The initial assembly process produced 374,149 putative transcripts (N50: 1,712 nucleotides, mean length: 871 nucleotides). Following further editing and transcript quality assessment (see Methods), we limited our dataset to 118,258 transcripts belonging to 82,331 loci (N50: 2,092; mean length: 1,352 nucleotides) (Figure 1). The unfiltered transcripts dataset had significant similarity to 18,527 O. niloticus genes, while the filtered assembly had significant similarity to 17,346 out of 21,462 genes reported in Ensembl. Given that the filtering resulted in elimination of 255,891 possibly spurious transcripts, while the hits to unique genes of O. niloticus were only slightly reduced, the restricted dataset constituted the final transcriptome. Out of the 82,331 loci, 31,895 had significant BLASTx similarity hits with publicly available protein sequences, 22,574 of the loci were assigned GO terms and 40,823 had an InterProScan protein domain match. The great majority of the top-hits of the assembled transcripts had significant similarity with sequences of Maylandia zebra, Oreochromis niloticus, Takifugu rubripes, Oryzias latipes and Dicentrarchus labrax. Further, 14,041 of the genes without any significant similarity to known proteins had InterProScan protein domains assigned.

Figure 1
figure 1

The pipeline followed to build the assembly and the male versus female expression profiles. On the left, flow chart of the steps implemented from raw reads to the selection of the final assembled loci. On the right, Venn diagram showing the loci commonly and differentially expressed in the two sexes for brains and gonads.

Comparative expression profiling between males and females

The global gene expression pattern observed in the tissues of the eight individuals used in this study is summarized in a principal component analysis (PCA) (Figure 2). The picture obtained shows a clear separation between female and male gonads with remarkable variation within the two groups. On the contrary, brain expression patterns are similar between males and females in this general overview.

Figure 2
figure 2

Principal component analysis of the expression profiles. On top, the global expression profiles of gonad and brain samples of male and female individuals analyzed in a PCA. At the bottom, brain and gonad samples are analyzed separately. The brain sample pointed by the arrow is considered an outlier and was excluded from the differential expression analyses.

A separate PCA of the brain global expression values showed a scattered pattern with some overlap between the groups of males and females (Figure 2). Notably, one of the male brain samples had an extreme profile compared to the other male or female samples. To test whether this was due to library construction error, we mapped the reads to Sparus aurata ribosomal RNA (rRNA) to find no relation of rRNA content to the outlier (for the majority of samples 0–0.05% of the reads were mapped on rRNA).

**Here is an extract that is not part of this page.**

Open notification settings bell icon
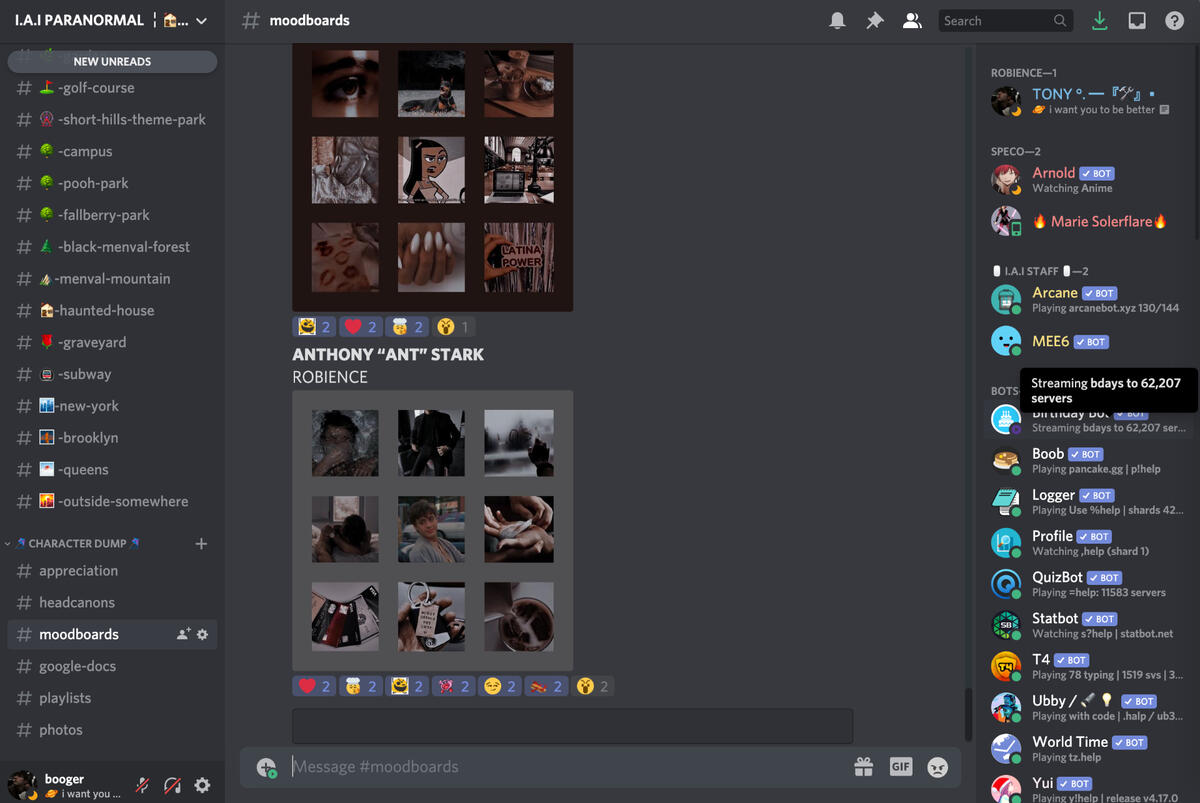 point(838,21)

Thus, this sample was excluded from the differential expression analysis. For gonads, global expression patterns showed once again a clear separation of males and females (Figure 2). Sex-specific expression patterns were evaluated separately for brain and gonad tissues and are described below.

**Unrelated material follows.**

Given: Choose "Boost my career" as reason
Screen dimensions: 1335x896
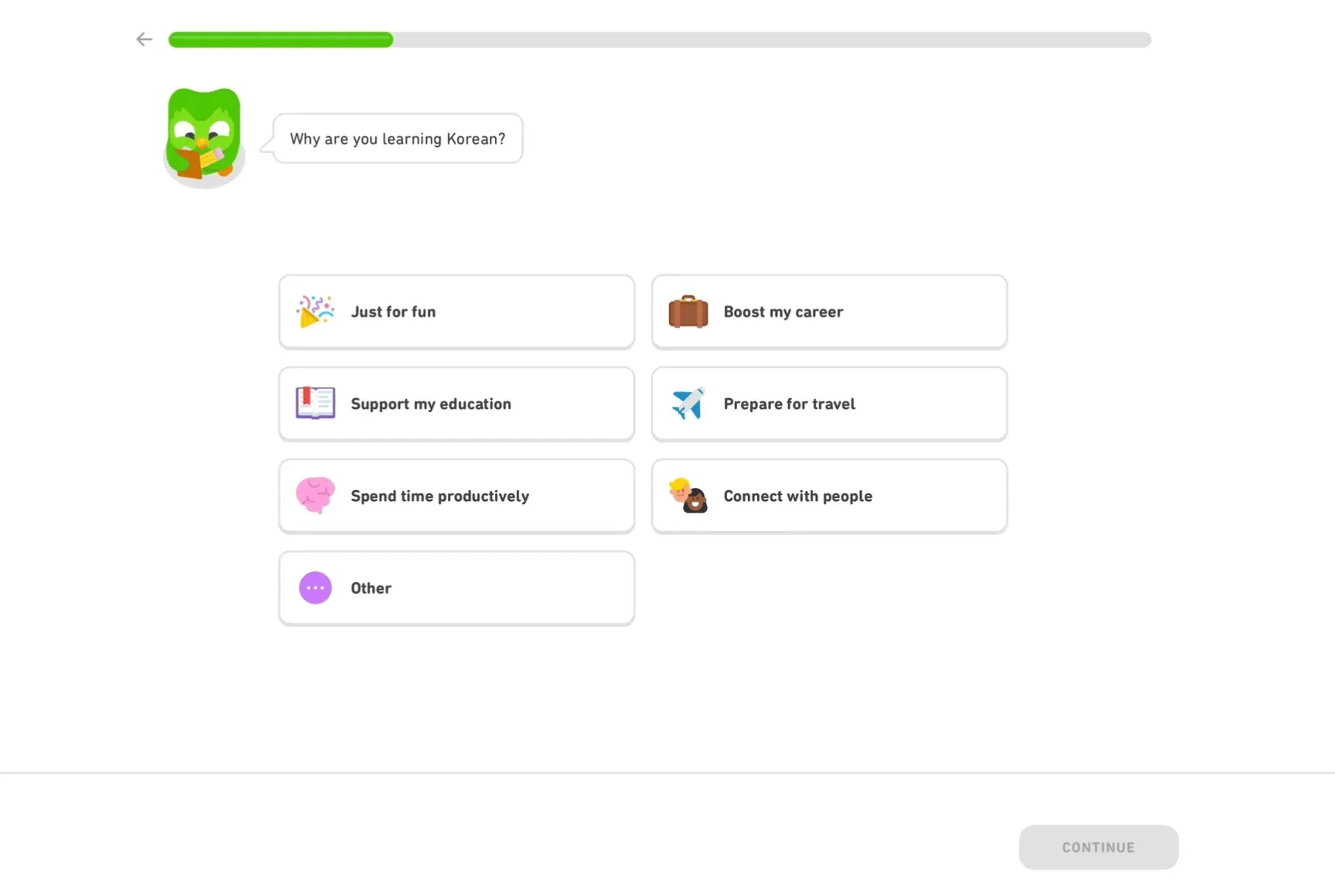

Male vs. female gonads expression patterns

In gonads, male and female expression patterns differed greatly. Out of the total 82,331 loci, 71,387 had an estimated abundance of at least one pair of reads in gonad samples. The differential expression analysis revealed 5,558 loci up-regulated in female and 8,072 loci up-regulated in male gonads (Figure 1; Additional file 2: Figure S2; Additional file 3: Table S1). Clustering of the samples based on the top 40 differentially expressed genes grouped males and females separately (Figure 3).

Figure 3
figure 3

Heatmap of the differentially expressed genes for gonad and brain samples. Heatmap of the variance-stabilized transformed count data of gonad and brain samples for the differentially expressed genes between male and female individuals. Note that only the top 40 genes are included in the gonad heatmap; for the brain heatmap all genes are included.

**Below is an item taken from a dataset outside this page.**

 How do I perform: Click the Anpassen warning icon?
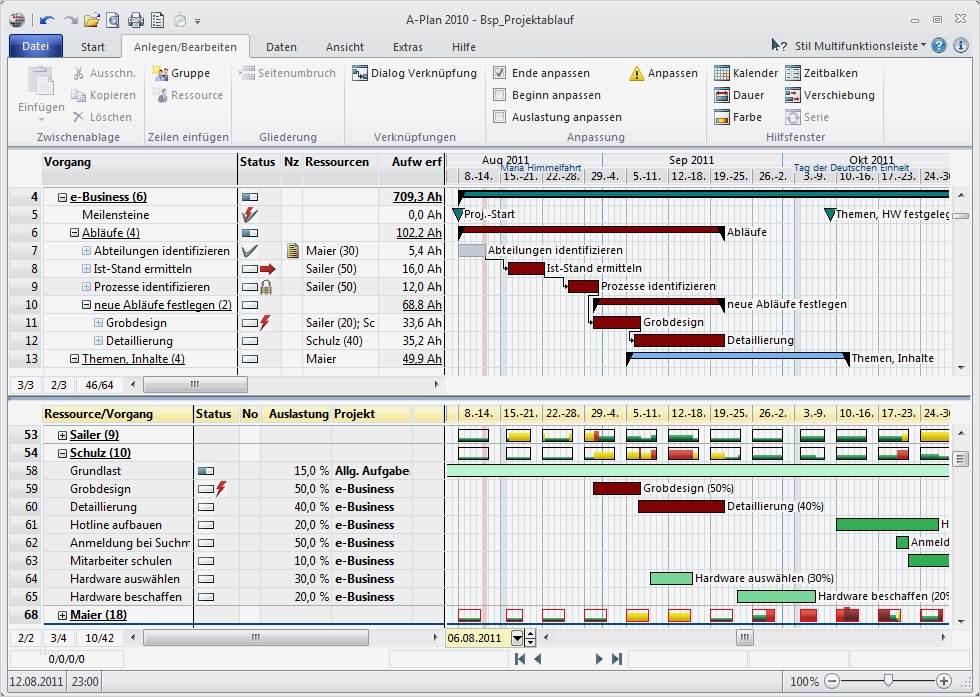[637, 73]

The putative functions of those genes include development, signal transduction and metabolism (Figure 4). To test whether certain functions are more frequently observed in one of the two sexes, we conducted a Fisher’s exact test in Blast2GO comparing the GO terms of the male versus the female over-expressed genes (each gene was represented by the longest transcript; p-value 0.05; Table 2; see Additional file 4: Table S2 for complete list). The main GO terms associated with the genes over-expressed in females are involved in metabolism, while in males in signaling and regulation of transcription.

Figure 4
figure 4

Gene Ontology profiling of gonad and brain samples. Pie charts representing the GO terms (Biological Process) associated with the genes over-expressed in gonad and brain samples. For gonads only terms with > 700 sequences are shown.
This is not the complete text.